Sobre mi

Cuando era pequeña miraba mi globo terráqueo de plástico y pensaba, "con la de personas que hay en el mundo, qué pena que solo pueda entender a unas pocas y ¿qué pasa si en uno de estos países lejanos está mi príncipe azul?". Por suerte lo último ya lo dejé de creer :-p Pero esta manera de pensar fue la que me empujó a interesarme por otras lenguas y culturas.

  Más tarde, cuando mis sueños infantiles de ser lingüista, antropóloga, exploradora... estaban florecientes, mis padres me enviaron a Dorset, Inglaterra, a estudiar inglés. Fue ahí, donde intentaba entenderme con mi host-family, iba a la escuela por calles anchas y arregladas de un pueblo de casas unifamiliares mirando un mapa para no perderme y donde descubrí el olor a "extranjero" (o más bien Fish&chips), cuando conocí por primera vez esa sensación de pertenencia. - Yo lo llamo así- esa sensación de estar haciendo lo que quiero hacer. Me di cuenta que no iba a ser la última vez que viajaría al norte.



Después empecé a sentir mucho interés por Francia. Antes de mi edad adulta, hice un par de viajes al sur de Francia que ya casi no recuerdo.  También descubrí Alemania al empezar a estudiar el idioma en el instituto. Justo a los 17 años, tuve que elegir como actividad de fin de curso entre hacer el camino de Santiago (que finalmente acabé haciendo unos años más tarde) y un viaje a Alemania.

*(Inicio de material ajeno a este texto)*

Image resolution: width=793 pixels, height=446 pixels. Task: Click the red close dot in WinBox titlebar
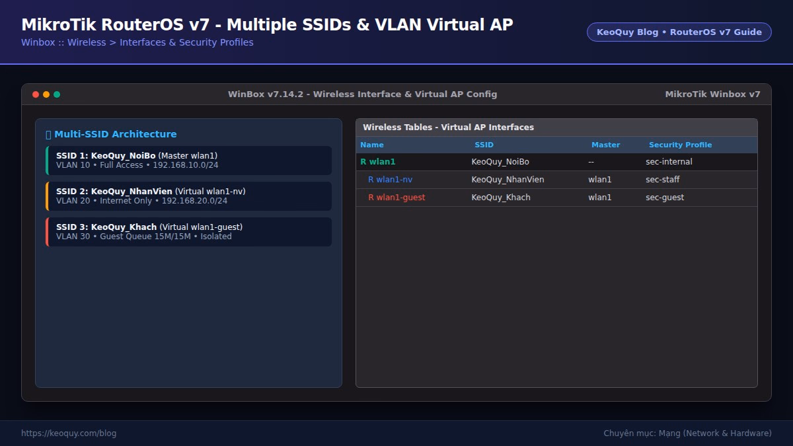coord(36,94)
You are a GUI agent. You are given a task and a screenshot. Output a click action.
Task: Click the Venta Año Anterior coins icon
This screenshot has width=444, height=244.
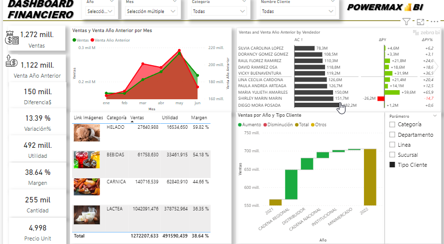tap(12, 62)
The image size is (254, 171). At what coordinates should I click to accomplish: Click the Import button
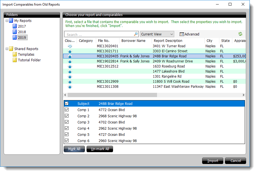(x=213, y=161)
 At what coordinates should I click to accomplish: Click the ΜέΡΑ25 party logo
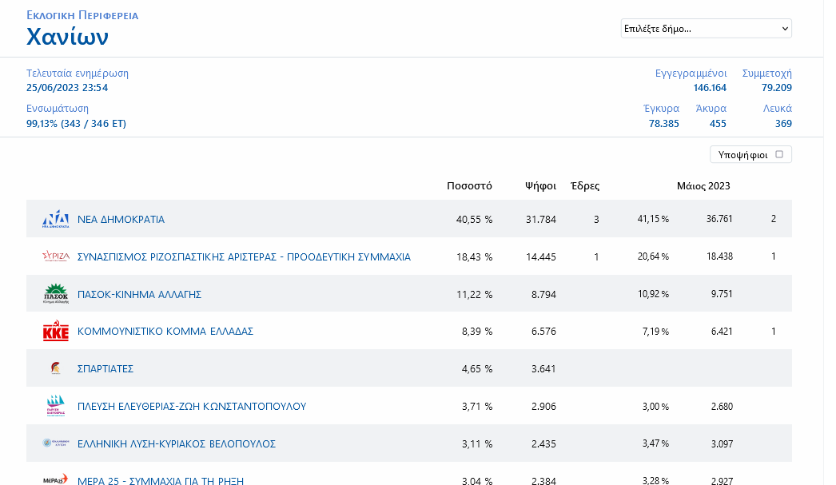pos(56,479)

Obviamente, mi curiosidad por descubrir otro país me tiro hacia el norte. Fue entonces cuando, como si yo me estuviera buscando mi propio destino, en un pueblo cerca de Freiburg llamado Waldkirch, conocí a alguien muy especial. Y pasado un año, me lancé a por todas mudándome a mil kilómetros de mi casa para estudiar en Estrasburgo, Francia (conseguí en un año hablar mejor el francés que el alemán en cuatro años; no es de extrañar).


No hace falta decir que aproveché esos años para conocer la zona. Pero todo tiene un final, menos la salchicha que tiene dos (proverbio alemán...). Y cuatro años más tarde, estaba de vuelta en Barcelona con ganas de conocer un poco mejor mi ciudad y seguir aprendiendo.


Después de un año en Barcelona, que aunque sea cosmopolita y multicultural, a mí me sabe a poco, no es de extrañar que al tener la oportunidad de entrar a trabajar en una empresa de turismo muy internacional, me lanzara de nuevo.




Ahora que he entrado en la vida rutinaria, necesito un rincón para desconectar, evitar que la comodidad de la rutina me haga olvidar que tengo un deseo mucho mayor que todo esto. Que quiero conocer mundo y personas, no solo como parte de mis "vacaciones" sino como parte de mi vida.